Odio la Navidad

Sabes que se acerca la Navidad cuando empiezas a ver las primeras bolitas en los escaparates; cuando empiezan a colocar las luces en las calles, en la tele ponen películas de Santa Claus y en el trabajo te anuncian la fecha de la infumable cena de empresa. Esa cena a la que vas por compromiso, porque es lo que menos te apetece en este mundo, pero claro, hay que quedar bien. Llega esa época en la que parece que sea obligatorio ser feliz, en la que estamos obligados a ser solidarios y todo el mundo es bueno.

Los centros comerciales a rebosar de gente, comprando regalos para parientes a los que no ven durante el resto del año y a los que probablemente no soportan. Lo mismo pasa en los supermercados, todo el mundo comprando toneladas de comida porque, eso sí, vamos a comer como si no hubiera un mañana. Y que no se nos olvide el turrón: del duro, del blando y de todas las variedades posibles.

Luego en el trabajo toca el asunto del amigo invisible, que no he visto en mi vida cosa más absurda. Tienes que perder varias horas de tu vida buscando un regalo que se ajuste al presupuesto estipulado para el evento. Un regalo para ese compañero/a cuyos gustos apenas conoces ─ni tienes por qué conocer─, ni te interesan. Y solo falta que te toque regalar al único que te cae mal en toda la empresa. En mi trabajo, por suerte, ya hace un par de años que conseguimos erradicar lo del amigo invisible.

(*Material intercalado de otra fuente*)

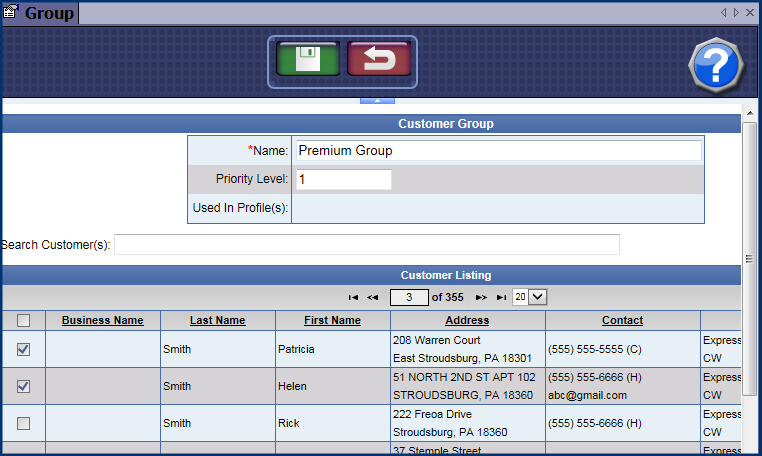Toggle the select-all header checkbox
This screenshot has width=762, height=456.
24,321
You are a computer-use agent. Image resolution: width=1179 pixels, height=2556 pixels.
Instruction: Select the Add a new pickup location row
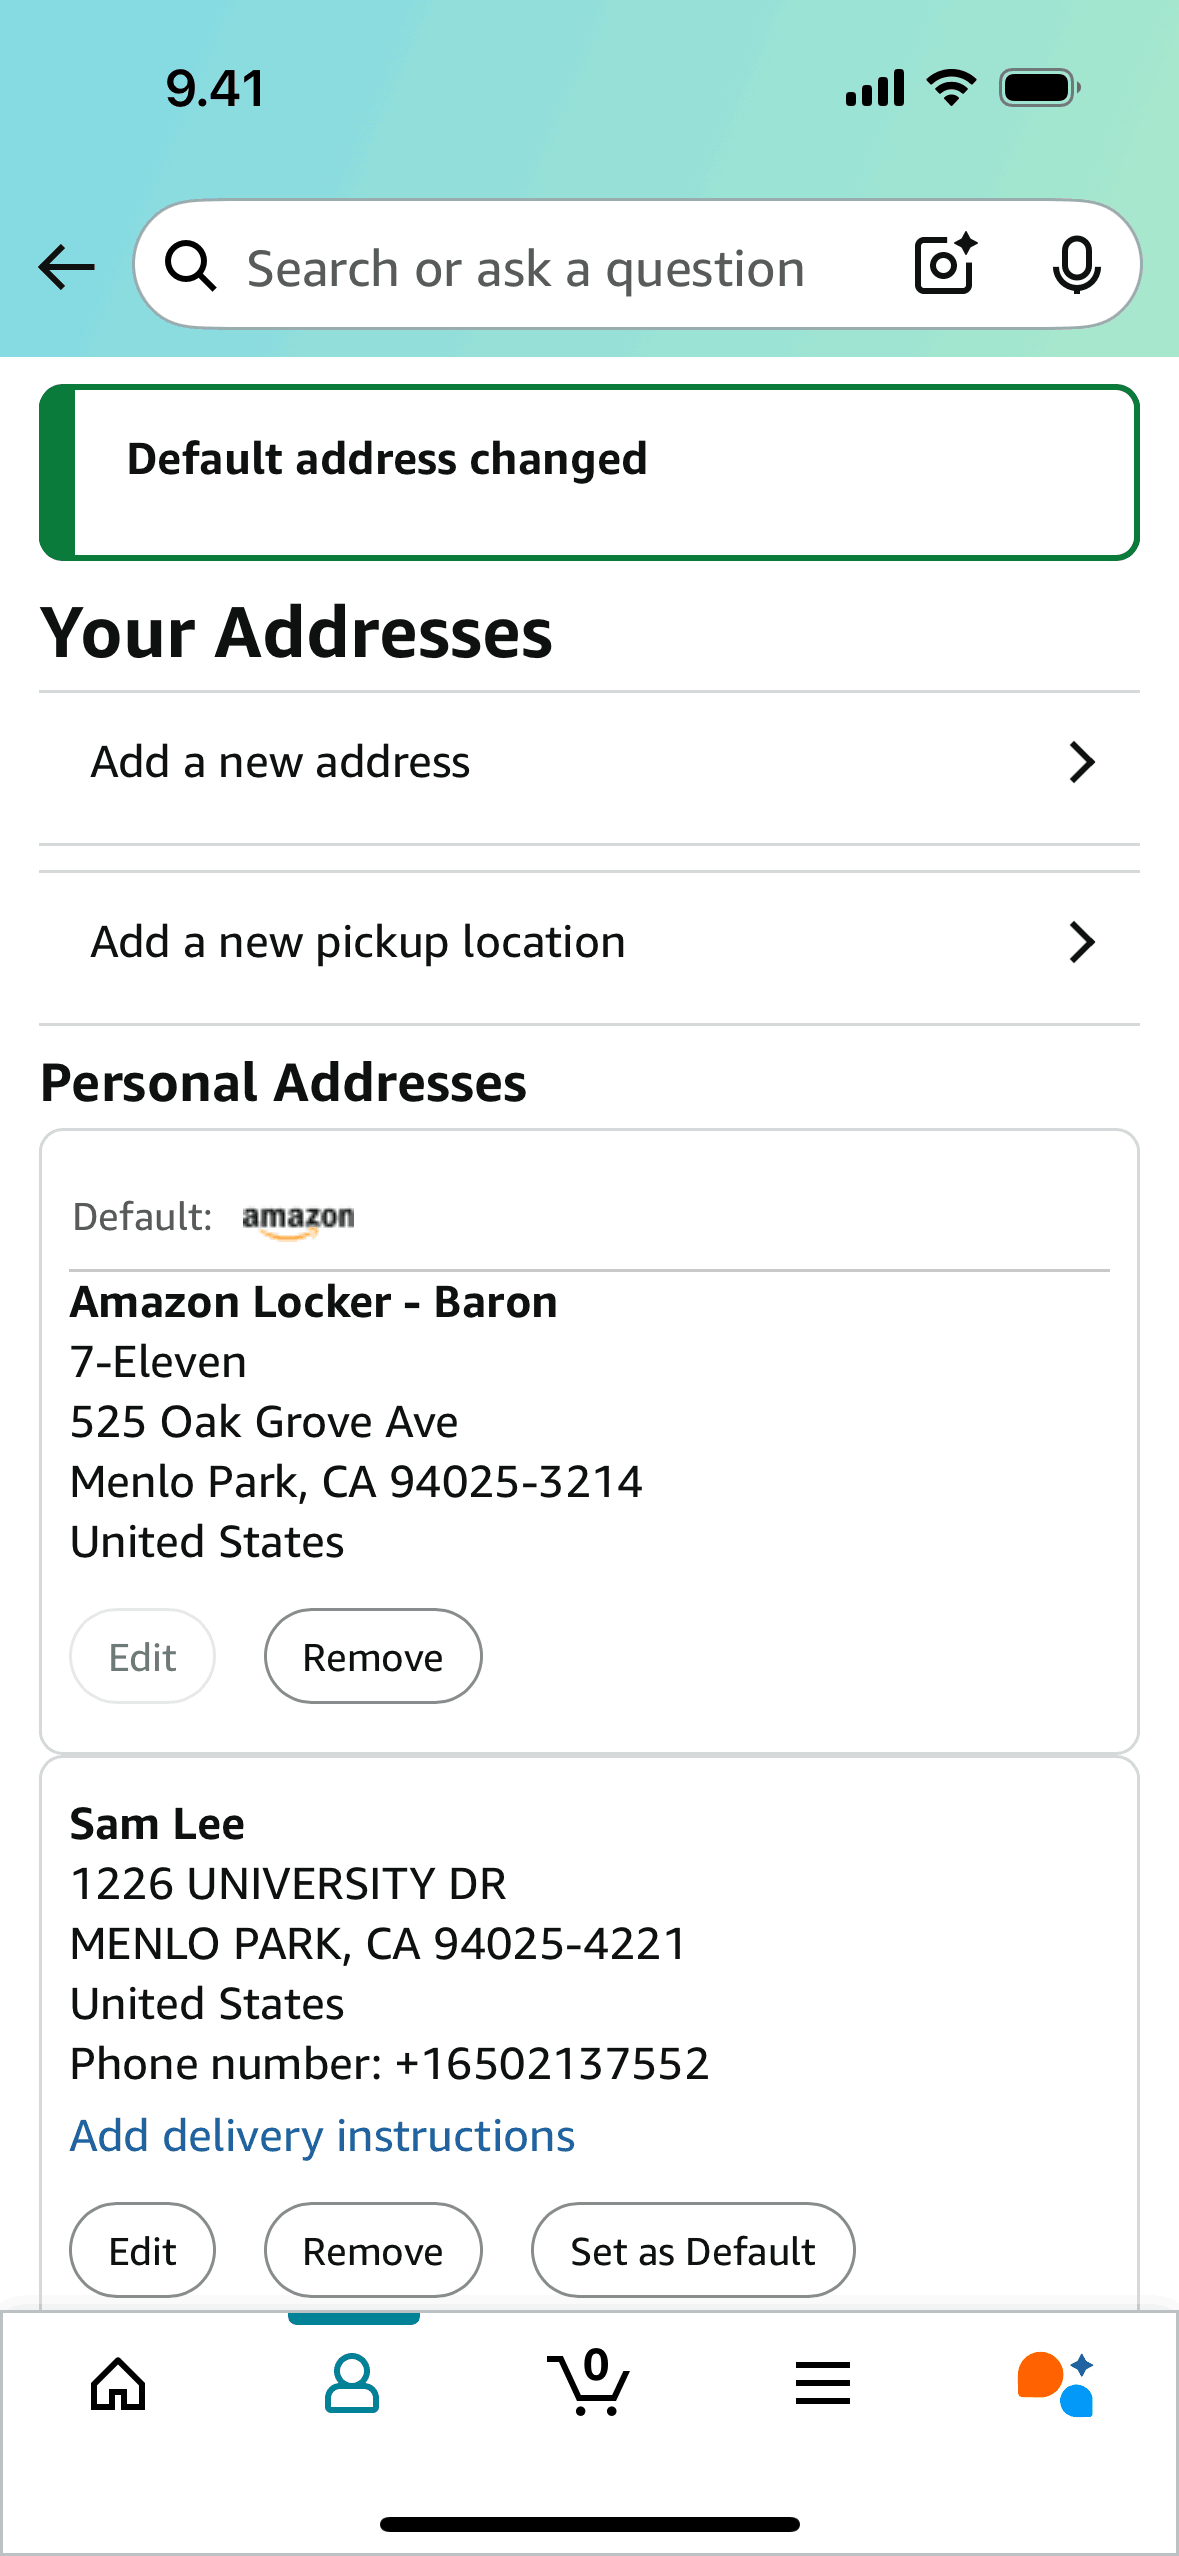(500, 943)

Toca en estos días bajar del altillo los adornos navideños y decorar el árbol. Y la pereza que da después recogerlo todo otra vez. En mi casa este año hemos decidido que no ponemos ni árbol ni adornos. Eso sí, algo bueno tiene la Navidad y es que hay unos cuantos días festivos en los que no hace falta madrugar para ir a trabajar.

Por supuesto, seguiré diciendo Feliz Navidad, por costumbre y porque tampoco tengo motivos para desear lo contrario a nadie. Pero aún no ha llegado y ya estoy deseando que acabe.

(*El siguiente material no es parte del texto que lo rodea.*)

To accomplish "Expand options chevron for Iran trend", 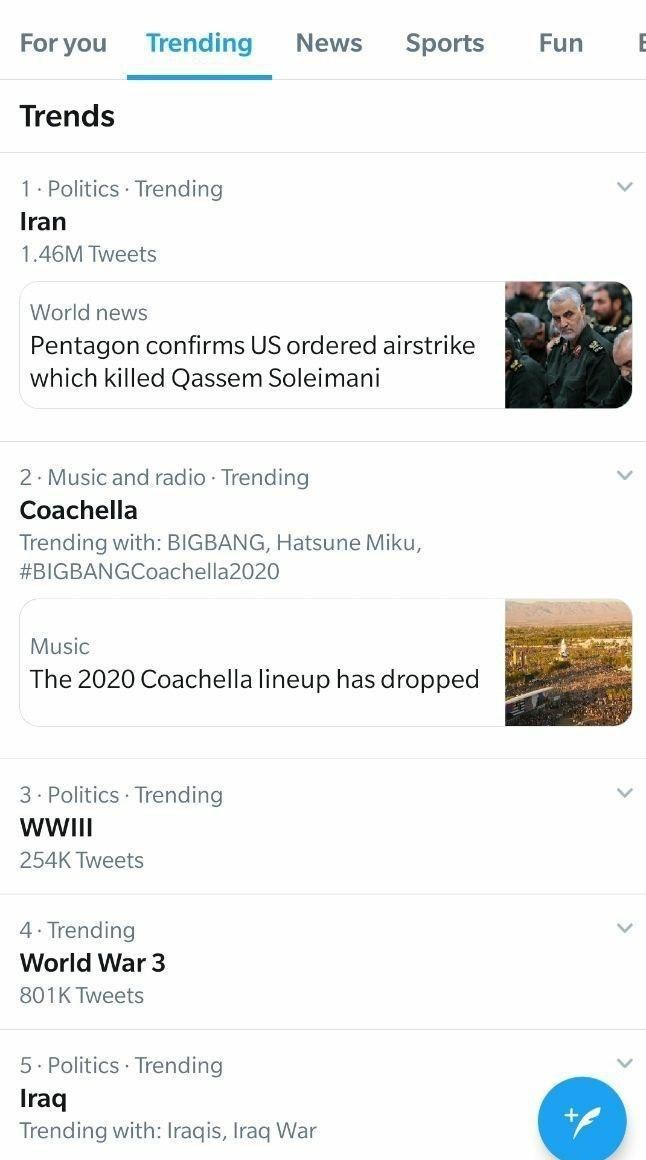I will coord(625,187).
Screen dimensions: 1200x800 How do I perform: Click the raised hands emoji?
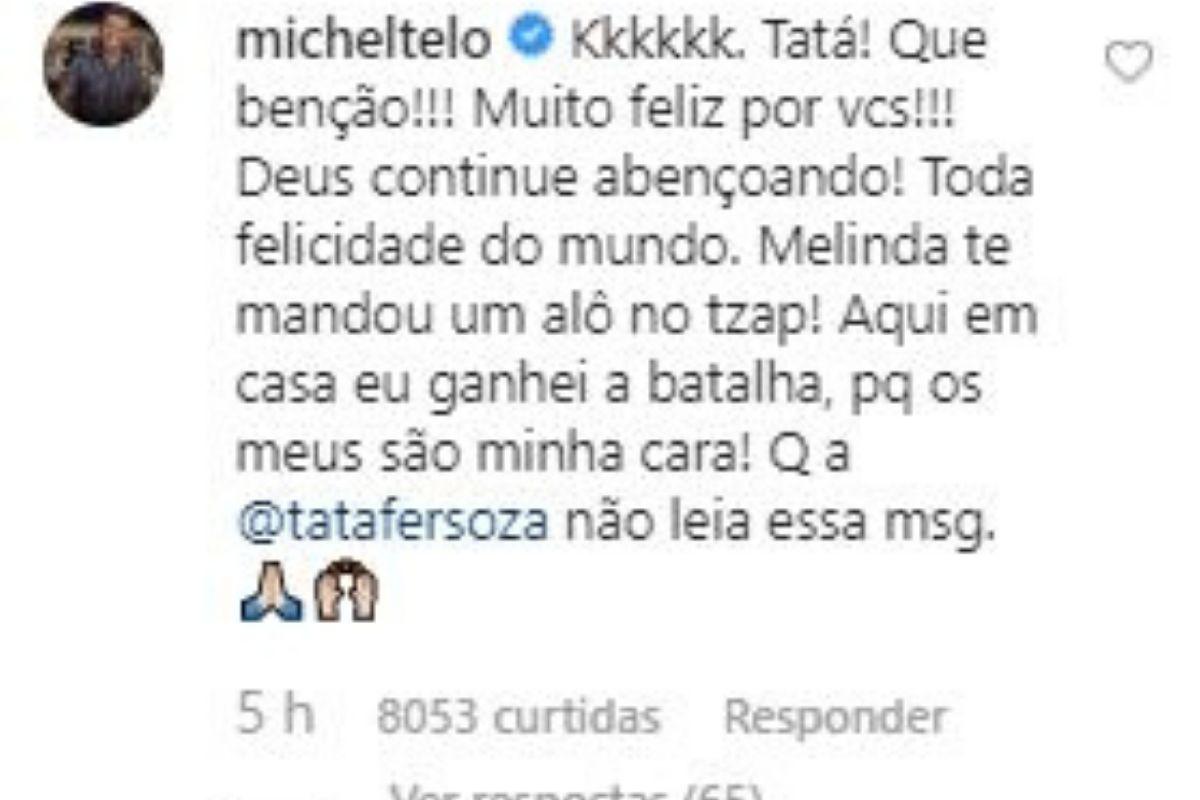pyautogui.click(x=345, y=592)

4 respuestas a Odio la Navidad

  • la navidad para mí ha llegado a ser todo un fastidio. me gusta sobremanera mi aburrida rutina diaria y la navidad me saca de ella.

    saludos

  • Bueno, ahora que tengo hijas se ve de otro modo, pero he pensado como tú mucho tiempo y te entiendo bien.
    Lo que sigo sin aceptar es el rollo consumista llevado a esos extremos en lo referente a los regalos y, sobre todo, en la comida. Lo de la felicidad, el buen rollo y todo eso lo entiendo, pero no sé por qué hay que comer tanto.

    Besos 🙂

    • Es que el buen rollo deberíamos tenerlo todo el año. Es cierto que los niños sí que disfrutan estas fiestas, y es lógico que los que sois padres disfrutéis de su felicidad. Ayer me lo comentaba una compañera de trabajo que tiene un niño pequeño, al chaval le encanta el rollo navideño.